───── Dataset rows

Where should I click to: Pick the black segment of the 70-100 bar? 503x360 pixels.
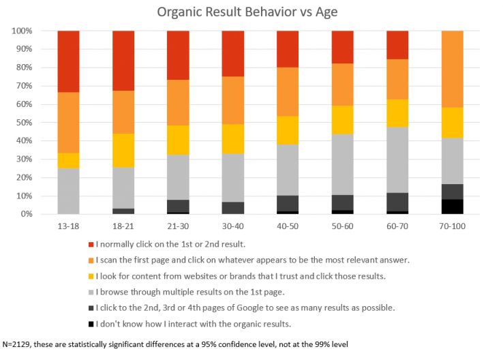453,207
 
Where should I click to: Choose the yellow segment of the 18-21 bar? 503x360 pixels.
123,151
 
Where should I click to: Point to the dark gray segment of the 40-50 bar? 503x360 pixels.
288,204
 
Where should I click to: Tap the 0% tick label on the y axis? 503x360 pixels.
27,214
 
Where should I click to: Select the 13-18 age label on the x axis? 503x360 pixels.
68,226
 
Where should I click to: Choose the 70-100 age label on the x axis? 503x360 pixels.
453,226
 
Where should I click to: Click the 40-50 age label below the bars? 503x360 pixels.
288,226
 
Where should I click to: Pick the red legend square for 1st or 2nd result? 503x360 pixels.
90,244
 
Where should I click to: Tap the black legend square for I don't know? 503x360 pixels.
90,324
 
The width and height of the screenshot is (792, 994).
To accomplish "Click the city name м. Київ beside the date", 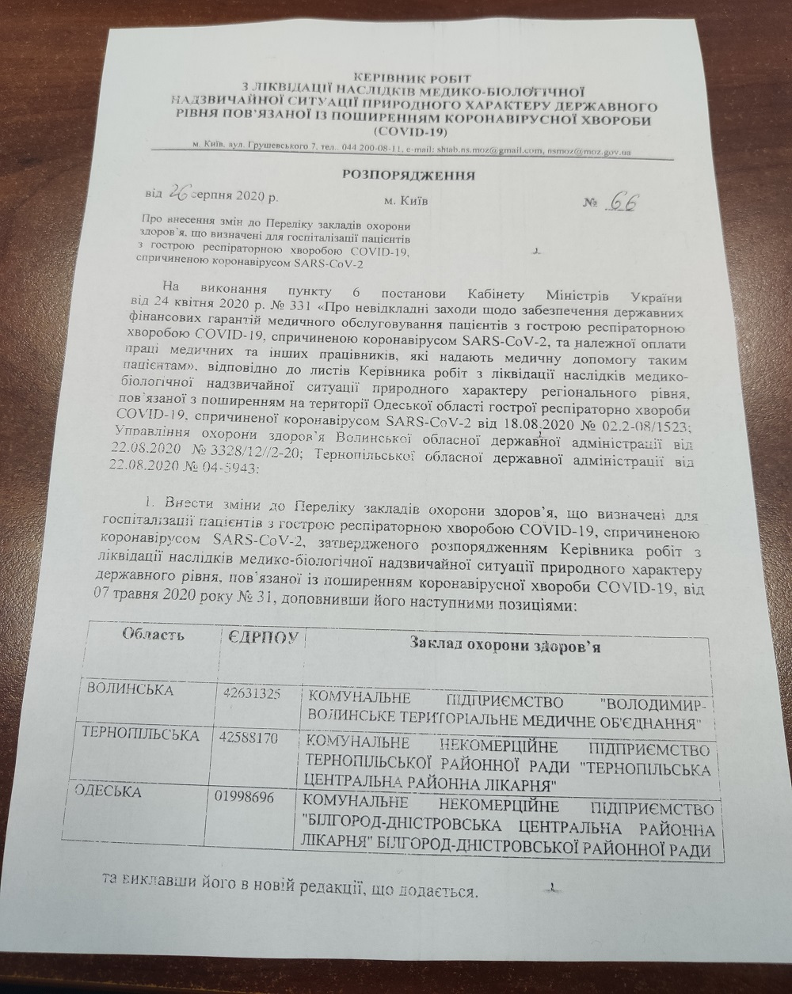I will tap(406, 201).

──────────
───── Dataset rows

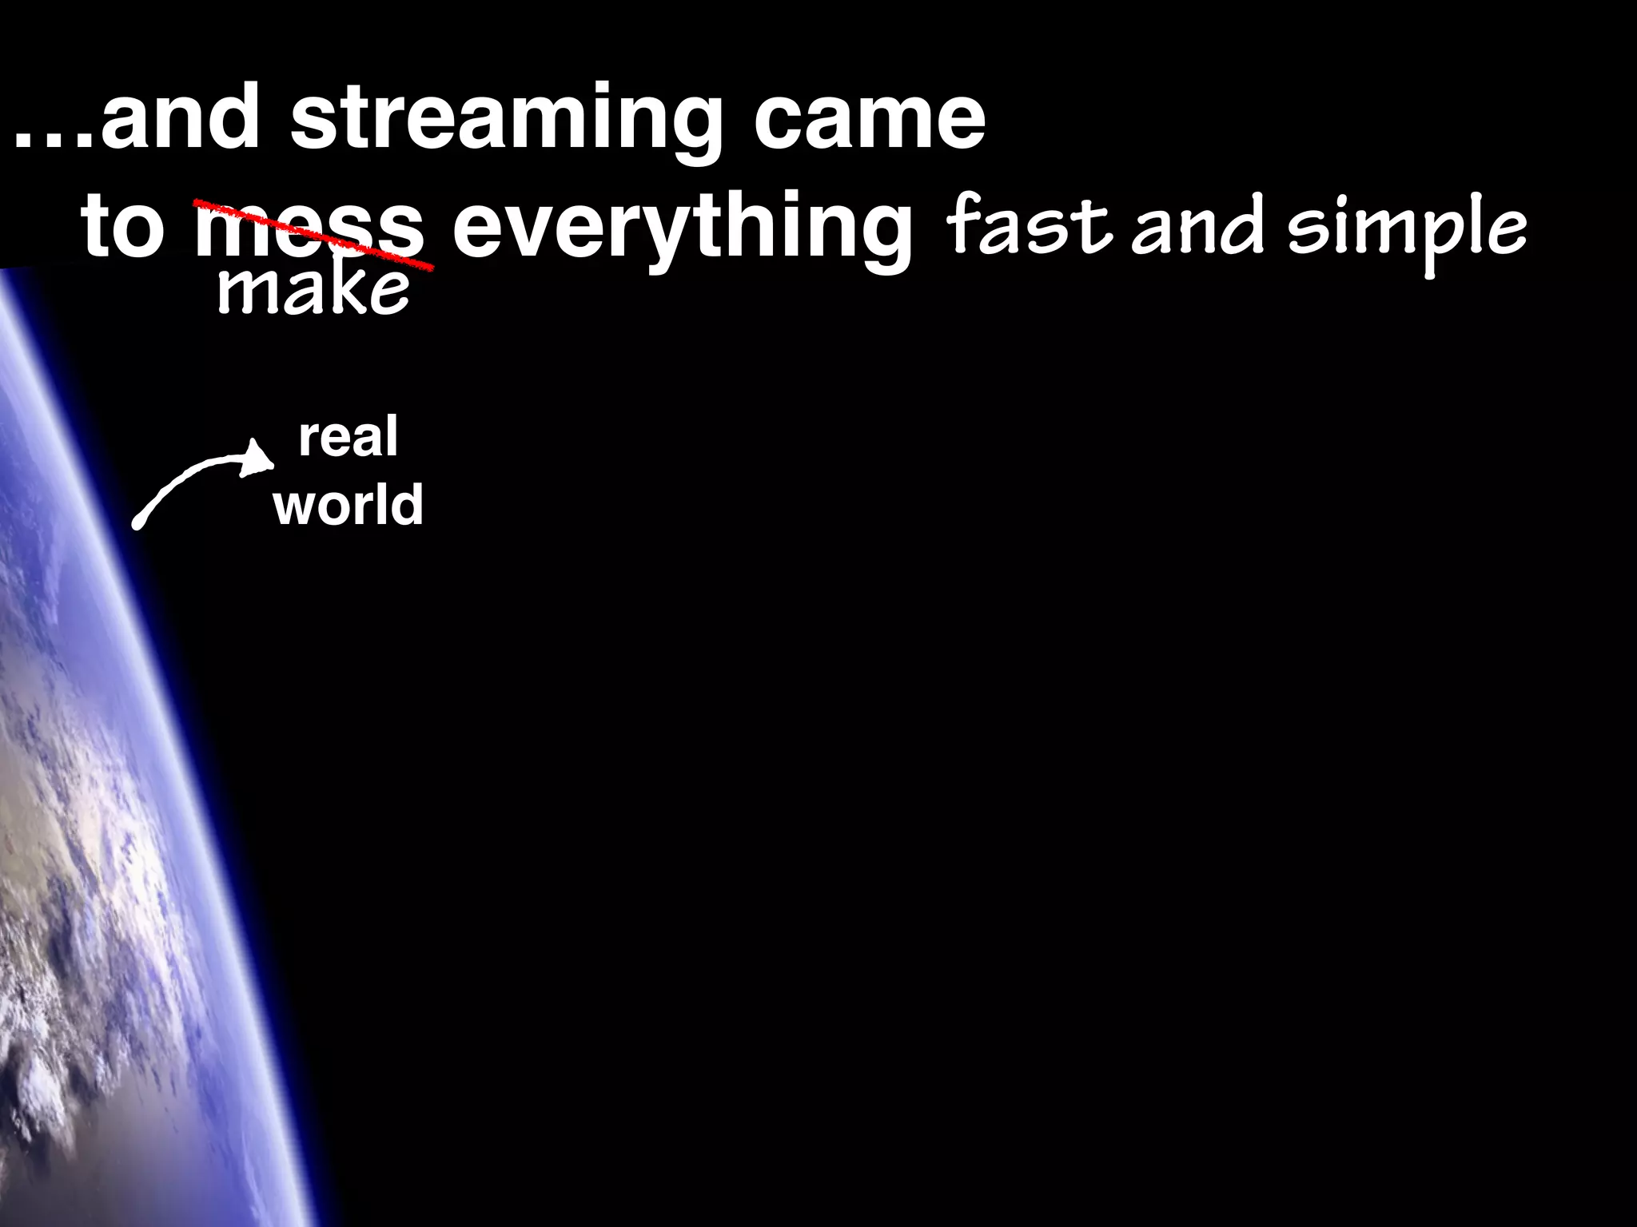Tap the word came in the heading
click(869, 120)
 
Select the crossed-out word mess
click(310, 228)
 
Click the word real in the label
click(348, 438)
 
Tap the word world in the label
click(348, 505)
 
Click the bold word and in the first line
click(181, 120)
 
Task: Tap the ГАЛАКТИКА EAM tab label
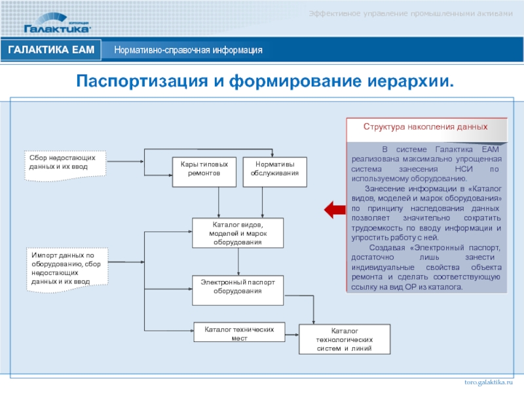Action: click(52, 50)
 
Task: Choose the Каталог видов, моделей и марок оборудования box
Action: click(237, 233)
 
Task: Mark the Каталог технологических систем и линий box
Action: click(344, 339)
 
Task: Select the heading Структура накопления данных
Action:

──────────

Work out how many lines of the data above contain the string "Task", treating case as significant, and give only that number.

Written reply » 4